■ **WORK TO BE COMPLETED**
Retype every line of the data below with no changes.

— START OF INFORMATION SHOWN —

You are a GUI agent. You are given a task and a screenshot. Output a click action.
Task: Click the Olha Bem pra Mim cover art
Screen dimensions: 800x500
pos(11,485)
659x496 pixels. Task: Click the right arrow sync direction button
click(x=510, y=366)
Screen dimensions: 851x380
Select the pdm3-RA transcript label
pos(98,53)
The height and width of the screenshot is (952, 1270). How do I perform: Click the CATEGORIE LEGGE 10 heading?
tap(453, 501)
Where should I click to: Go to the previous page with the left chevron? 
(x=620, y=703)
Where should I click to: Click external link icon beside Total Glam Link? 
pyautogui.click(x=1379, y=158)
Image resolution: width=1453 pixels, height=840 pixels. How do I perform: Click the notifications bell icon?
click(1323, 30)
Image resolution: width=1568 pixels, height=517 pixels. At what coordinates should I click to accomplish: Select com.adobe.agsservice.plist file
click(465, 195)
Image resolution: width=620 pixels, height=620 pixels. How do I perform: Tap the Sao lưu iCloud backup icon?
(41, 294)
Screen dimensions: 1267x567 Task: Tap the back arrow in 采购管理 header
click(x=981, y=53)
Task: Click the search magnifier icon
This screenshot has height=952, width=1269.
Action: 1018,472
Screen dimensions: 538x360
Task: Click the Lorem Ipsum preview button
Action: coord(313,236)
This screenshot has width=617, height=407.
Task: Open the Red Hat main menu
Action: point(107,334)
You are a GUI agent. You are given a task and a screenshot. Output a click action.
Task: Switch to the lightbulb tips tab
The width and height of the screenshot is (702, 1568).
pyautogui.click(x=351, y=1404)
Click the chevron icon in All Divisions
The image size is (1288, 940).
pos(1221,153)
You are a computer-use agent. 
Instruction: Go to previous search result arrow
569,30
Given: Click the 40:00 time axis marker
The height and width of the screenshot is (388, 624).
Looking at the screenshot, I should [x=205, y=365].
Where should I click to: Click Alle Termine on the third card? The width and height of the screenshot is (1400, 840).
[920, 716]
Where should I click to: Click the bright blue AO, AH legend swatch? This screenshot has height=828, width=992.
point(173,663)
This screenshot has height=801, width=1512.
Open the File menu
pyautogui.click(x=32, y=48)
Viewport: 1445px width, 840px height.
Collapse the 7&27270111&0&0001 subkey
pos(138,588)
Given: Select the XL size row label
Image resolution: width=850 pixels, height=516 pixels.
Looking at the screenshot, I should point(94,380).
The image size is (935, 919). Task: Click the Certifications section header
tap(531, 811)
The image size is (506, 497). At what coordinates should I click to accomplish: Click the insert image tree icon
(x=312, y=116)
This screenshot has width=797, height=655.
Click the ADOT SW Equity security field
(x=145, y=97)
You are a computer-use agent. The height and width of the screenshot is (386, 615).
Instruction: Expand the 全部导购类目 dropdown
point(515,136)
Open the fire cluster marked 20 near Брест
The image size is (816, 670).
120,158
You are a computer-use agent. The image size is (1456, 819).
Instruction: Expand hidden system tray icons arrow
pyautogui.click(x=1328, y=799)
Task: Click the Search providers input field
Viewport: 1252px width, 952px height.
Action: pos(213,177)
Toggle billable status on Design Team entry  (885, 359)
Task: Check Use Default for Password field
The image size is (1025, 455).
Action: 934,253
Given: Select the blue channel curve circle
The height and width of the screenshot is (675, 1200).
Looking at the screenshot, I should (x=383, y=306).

— END OF INFORMATION SHOWN —

■ **FINISHED TASK**
You are a GUI agent. You are given a task and a screenshot. Output a click action.
Task: Click the Olha Bem pra Mim cover art
Screen dimensions: 800x500
pos(11,485)
659x496 pixels. Task: Click the right arrow sync direction button
click(x=510, y=366)
Screen dimensions: 851x380
Select the pdm3-RA transcript label
pos(98,53)
The height and width of the screenshot is (952, 1270). How do I perform: Click the CATEGORIE LEGGE 10 heading?
tap(453, 501)
Where should I click to: Go to the previous page with the left chevron? 
(x=620, y=703)
Where should I click to: Click external link icon beside Total Glam Link? 
pyautogui.click(x=1379, y=158)
Image resolution: width=1453 pixels, height=840 pixels. How do I perform: Click the notifications bell icon?
click(1323, 30)
Image resolution: width=1568 pixels, height=517 pixels. At what coordinates should I click to accomplish: Select com.adobe.agsservice.plist file
click(465, 195)
Image resolution: width=620 pixels, height=620 pixels. How do I perform: Tap the Sao lưu iCloud backup icon?
(41, 294)
Screen dimensions: 1267x567 Task: Tap the back arrow in 采购管理 header
click(x=981, y=53)
Task: Click the search magnifier icon
This screenshot has height=952, width=1269.
Action: 1018,472
Screen dimensions: 538x360
Task: Click the Lorem Ipsum preview button
Action: coord(313,236)
This screenshot has width=617, height=407.
Task: Open the Red Hat main menu
Action: point(107,334)
You are a GUI agent. You are given a task and a screenshot. Output a click action.
Task: Switch to the lightbulb tips tab
The width and height of the screenshot is (702, 1568).
pyautogui.click(x=351, y=1404)
Click the chevron icon in All Divisions
The image size is (1288, 940).
pos(1221,153)
You are a computer-use agent. 
Instruction: Go to previous search result arrow
569,30
Given: Click the 40:00 time axis marker
The height and width of the screenshot is (388, 624).
Looking at the screenshot, I should [x=205, y=365].
Where should I click to: Click Alle Termine on the third card? The width and height of the screenshot is (1400, 840).
[920, 716]
Where should I click to: Click the bright blue AO, AH legend swatch? This screenshot has height=828, width=992.
point(173,663)
This screenshot has height=801, width=1512.
Open the File menu
pyautogui.click(x=32, y=48)
Viewport: 1445px width, 840px height.
Collapse the 7&27270111&0&0001 subkey
pos(138,588)
Given: Select the XL size row label
Image resolution: width=850 pixels, height=516 pixels.
Looking at the screenshot, I should point(94,380).
The image size is (935, 919). Task: Click the Certifications section header
tap(531, 811)
The image size is (506, 497). At what coordinates should I click to accomplish: Click the insert image tree icon
(x=312, y=116)
This screenshot has width=797, height=655.
Click the ADOT SW Equity security field
(x=145, y=97)
You are a computer-use agent. The height and width of the screenshot is (386, 615).
Instruction: Expand the 全部导购类目 dropdown
point(515,136)
Open the fire cluster marked 20 near Брест
The image size is (816, 670).
120,158
You are a computer-use agent. The image size is (1456, 819).
Instruction: Expand hidden system tray icons arrow
pyautogui.click(x=1328, y=799)
Task: Click the Search providers input field
Viewport: 1252px width, 952px height.
Action: pos(213,177)
Toggle billable status on Design Team entry  (885, 359)
Task: Check Use Default for Password field
The image size is (1025, 455).
Action: 934,253
Given: Select the blue channel curve circle
The height and width of the screenshot is (675, 1200).
Looking at the screenshot, I should (x=383, y=306).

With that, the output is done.